Who is the father of visual art? ›

Cézanne occupies a special place in the history of Modern art. Rejected by the art world at the beginning of his career, he had a major influence on numerous artists. Mocked during his lifetime, his paintings are today among the most expensive on the global market.

How much is the Mona Lisa? ›

The Mona Lisa is priceless. Any speculative price (some say over a billion dollars!) would probably be so high that not one person would be able or willing to purchase and maintain the painting. Moreover, the Louvre Museum would probably never sell it.

Who are the 3 biggest female artist? ›

Female artists by reputed sales
  • 300 million or more records sold. Madonna. Artist. Country of origin. ...
  • 200 million to 299 million records. Rihanna. Mariah Carey. Whitney Houston. ...
  • 100 million to 199 million records. Barbra Streisand. Katy Perry. Pink. ...
  • 75 million to 99 million records. Alicia Keys.

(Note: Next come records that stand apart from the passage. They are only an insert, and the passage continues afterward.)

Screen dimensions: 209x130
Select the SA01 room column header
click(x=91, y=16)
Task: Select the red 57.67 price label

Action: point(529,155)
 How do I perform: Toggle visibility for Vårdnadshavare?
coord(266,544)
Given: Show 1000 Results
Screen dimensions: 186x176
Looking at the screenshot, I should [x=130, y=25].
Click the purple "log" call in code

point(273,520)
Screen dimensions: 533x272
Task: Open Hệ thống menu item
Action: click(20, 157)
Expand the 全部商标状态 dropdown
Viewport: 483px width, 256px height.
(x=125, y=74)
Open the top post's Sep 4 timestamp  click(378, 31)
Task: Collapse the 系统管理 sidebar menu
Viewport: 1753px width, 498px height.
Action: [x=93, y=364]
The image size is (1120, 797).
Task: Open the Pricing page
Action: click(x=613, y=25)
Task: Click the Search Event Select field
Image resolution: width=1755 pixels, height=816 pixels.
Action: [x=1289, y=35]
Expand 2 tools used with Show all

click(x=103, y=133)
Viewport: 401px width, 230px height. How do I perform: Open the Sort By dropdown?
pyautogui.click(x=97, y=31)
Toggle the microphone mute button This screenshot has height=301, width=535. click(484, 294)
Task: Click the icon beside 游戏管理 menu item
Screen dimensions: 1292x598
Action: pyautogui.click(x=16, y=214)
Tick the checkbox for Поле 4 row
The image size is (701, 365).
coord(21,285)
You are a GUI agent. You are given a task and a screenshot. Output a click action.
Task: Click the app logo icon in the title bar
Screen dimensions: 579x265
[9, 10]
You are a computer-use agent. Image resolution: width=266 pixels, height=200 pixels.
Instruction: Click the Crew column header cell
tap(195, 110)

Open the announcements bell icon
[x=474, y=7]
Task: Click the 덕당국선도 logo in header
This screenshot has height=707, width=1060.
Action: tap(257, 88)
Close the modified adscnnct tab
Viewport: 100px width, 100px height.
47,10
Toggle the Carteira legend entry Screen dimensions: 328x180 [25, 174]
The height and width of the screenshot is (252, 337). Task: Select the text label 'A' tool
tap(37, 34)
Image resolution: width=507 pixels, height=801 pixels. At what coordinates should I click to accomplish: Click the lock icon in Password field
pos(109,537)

Avril Lavigne. Reba McEntire.

Who is the first female artist? ›

Artemisia was born in Rome, the eldest of five children and only daughter of Orazio Gentileschi, under whom she trained. Artemisia's earliest signed and dated painting, 'Susanna and the Elders' (Schloss Weißenstein collection, Pommersfelden, Germany), is from 1610.

What is visual art and examples? ›

For copyright purposes, visual arts are original pictorial, graphic, and sculptural works, which include two-dimensional and three-dimensional works of fine, graphic, and applied art. Examples of visual arts works: Advertisements, commercial prints, labels. Artificial flowers and plants.

Who is famous for Pop Art? ›

In American art, famous exponents of Pop Art included Robert Rauschenberg (1925-2008), Jasper Johns (b. 1930), Roy Lichtenstein (1923-97), and Andy Warhol (1928-87).

Who is the famous American artist of the visual art movement made the digital graphic style using a computer called the Commodore Amiga 1000 in 1985? ›

However, it is a little-known fact that Warhol was also one of the pioneers of digital art. Namely, he created digital drawings on an Amiga computer to advertise the computer system and their software program as a brand ambassador for the computer company, Commodore International.

Who was the first man to art? ›

More than 65,000 years ago, a Neanderthal reached out and made strokes in red ochre on the wall of a cave, and in doing so, became the first known artist on Earth, scientists claim.

Who started art? ›

The first painting was made by primitive men, believed to have been made by Homo Neanderthalis in the prehistoric era. Archaeological excavations carried out in Europe, Africa and Asia reveal that primitive men were the first painters and sculptors and demonstrated through these arts their daily lives.